=== EXERCISE INSTRUCTIONS ===
Copy the part of the data that opens with the line containing "Select the 2023-12 month cell" and closes with the line containing "(x=38, y=219)", keeping every line as it stands.

=== RECORDS TO PROCESS ===
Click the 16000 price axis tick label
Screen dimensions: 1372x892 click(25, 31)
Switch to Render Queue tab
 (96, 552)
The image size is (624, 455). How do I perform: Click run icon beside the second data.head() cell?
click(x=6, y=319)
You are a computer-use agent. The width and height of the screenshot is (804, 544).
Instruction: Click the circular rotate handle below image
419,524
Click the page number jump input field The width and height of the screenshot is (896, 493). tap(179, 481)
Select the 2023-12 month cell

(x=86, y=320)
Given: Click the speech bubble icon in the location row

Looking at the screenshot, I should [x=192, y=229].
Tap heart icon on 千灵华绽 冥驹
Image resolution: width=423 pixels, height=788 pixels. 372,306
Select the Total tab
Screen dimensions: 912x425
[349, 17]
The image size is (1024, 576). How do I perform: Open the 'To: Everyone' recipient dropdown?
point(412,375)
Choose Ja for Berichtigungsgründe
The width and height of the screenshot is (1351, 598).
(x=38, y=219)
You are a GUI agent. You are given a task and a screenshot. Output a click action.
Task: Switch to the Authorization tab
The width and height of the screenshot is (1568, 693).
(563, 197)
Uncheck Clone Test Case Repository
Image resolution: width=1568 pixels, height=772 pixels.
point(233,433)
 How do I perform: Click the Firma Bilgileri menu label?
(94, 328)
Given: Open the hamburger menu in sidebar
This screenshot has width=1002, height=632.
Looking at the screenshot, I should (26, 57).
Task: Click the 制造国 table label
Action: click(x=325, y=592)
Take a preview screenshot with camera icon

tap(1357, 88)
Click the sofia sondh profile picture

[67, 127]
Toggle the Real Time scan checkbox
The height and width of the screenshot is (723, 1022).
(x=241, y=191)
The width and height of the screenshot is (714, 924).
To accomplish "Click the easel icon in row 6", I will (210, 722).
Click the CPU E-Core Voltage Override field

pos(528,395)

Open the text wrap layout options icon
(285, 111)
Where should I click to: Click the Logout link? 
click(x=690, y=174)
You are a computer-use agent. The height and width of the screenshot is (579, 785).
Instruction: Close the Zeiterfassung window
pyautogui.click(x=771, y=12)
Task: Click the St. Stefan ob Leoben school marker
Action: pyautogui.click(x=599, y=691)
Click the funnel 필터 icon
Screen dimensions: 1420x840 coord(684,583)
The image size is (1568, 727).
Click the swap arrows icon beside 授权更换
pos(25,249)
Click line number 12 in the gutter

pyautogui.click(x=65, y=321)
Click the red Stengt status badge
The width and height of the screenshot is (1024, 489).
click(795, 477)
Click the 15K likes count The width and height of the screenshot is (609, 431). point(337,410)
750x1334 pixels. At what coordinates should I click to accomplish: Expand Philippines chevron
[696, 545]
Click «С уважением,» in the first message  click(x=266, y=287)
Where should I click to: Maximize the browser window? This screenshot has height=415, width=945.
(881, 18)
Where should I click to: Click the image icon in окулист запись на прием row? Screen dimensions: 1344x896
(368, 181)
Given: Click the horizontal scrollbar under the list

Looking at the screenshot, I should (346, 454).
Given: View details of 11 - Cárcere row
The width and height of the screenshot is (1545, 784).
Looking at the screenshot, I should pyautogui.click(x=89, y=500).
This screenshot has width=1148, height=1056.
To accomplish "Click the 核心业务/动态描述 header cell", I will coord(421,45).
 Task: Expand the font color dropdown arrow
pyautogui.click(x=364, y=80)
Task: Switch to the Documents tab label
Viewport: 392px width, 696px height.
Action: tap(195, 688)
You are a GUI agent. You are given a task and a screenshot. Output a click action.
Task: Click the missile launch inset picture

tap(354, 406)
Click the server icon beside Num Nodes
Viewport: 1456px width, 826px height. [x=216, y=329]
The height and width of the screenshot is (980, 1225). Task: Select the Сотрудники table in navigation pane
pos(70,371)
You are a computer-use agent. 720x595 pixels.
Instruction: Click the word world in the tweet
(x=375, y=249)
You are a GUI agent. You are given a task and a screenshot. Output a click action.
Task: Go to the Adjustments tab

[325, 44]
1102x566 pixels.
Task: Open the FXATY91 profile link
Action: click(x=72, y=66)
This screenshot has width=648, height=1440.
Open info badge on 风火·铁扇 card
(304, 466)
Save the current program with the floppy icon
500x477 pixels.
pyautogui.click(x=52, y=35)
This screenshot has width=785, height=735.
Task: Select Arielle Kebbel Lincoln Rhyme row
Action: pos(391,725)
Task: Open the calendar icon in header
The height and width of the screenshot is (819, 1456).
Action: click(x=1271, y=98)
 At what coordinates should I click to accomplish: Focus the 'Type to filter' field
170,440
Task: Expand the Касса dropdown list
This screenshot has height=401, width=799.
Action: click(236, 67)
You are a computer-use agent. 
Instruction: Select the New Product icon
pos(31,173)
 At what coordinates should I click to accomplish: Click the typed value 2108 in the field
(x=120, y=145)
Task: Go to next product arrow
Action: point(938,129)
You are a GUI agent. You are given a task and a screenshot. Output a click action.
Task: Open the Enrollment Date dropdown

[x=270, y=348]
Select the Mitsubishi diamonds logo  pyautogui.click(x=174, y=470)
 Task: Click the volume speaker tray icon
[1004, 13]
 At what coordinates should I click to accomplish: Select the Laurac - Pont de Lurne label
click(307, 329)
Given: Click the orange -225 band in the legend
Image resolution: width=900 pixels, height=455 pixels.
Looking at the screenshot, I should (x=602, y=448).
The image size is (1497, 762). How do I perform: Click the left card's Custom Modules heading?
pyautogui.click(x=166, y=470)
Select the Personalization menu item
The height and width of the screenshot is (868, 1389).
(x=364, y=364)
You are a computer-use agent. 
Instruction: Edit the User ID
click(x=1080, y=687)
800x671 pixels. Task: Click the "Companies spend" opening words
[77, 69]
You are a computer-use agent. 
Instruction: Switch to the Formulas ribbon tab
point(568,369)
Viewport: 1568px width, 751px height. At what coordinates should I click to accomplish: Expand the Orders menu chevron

=== PROBLEM SOLUTION ===
Select the 2023-12 month cell

(x=86, y=320)
Given: Click the speech bubble icon in the location row

Looking at the screenshot, I should [x=192, y=229].
Tap heart icon on 千灵华绽 冥驹
Image resolution: width=423 pixels, height=788 pixels. 372,306
Select the Total tab
Screen dimensions: 912x425
[349, 17]
The image size is (1024, 576). How do I perform: Open the 'To: Everyone' recipient dropdown?
point(412,375)
Choose Ja for Berichtigungsgründe
The width and height of the screenshot is (1351, 598).
(x=38, y=219)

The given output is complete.